→ **TASK ITEM**
Look through the entries below for the string "computer", and copy each line where it is found.

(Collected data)
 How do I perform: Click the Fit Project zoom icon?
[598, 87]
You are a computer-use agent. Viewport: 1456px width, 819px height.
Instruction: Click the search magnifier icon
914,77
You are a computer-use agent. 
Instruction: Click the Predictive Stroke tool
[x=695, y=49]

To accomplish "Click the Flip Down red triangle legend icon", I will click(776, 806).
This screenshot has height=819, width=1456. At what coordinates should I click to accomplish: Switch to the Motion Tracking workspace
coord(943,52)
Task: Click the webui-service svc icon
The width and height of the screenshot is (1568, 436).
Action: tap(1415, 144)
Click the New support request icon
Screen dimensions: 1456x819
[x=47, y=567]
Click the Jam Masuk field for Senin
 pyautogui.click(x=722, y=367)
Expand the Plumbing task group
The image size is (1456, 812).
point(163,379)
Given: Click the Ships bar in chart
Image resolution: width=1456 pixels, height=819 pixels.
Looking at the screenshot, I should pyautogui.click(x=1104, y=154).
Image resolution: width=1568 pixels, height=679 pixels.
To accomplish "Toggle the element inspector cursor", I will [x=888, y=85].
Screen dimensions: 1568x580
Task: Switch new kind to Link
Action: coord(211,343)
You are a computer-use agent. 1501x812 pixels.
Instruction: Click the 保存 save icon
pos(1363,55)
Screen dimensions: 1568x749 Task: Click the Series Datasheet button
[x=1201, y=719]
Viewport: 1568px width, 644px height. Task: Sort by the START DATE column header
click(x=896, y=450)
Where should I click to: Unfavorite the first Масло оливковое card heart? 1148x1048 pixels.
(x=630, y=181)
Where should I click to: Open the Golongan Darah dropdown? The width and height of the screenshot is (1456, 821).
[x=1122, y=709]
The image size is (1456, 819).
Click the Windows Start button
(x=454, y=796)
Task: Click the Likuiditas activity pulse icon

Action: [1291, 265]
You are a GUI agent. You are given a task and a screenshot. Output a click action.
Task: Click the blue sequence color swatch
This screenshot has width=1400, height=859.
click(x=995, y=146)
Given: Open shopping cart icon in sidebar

→ **THE ANSWER**
You are a computer-use agent. Viewport: 1456px width, 819px height.
You are a computer-use agent. 
You are a computer-use agent. 1501x812 pixels.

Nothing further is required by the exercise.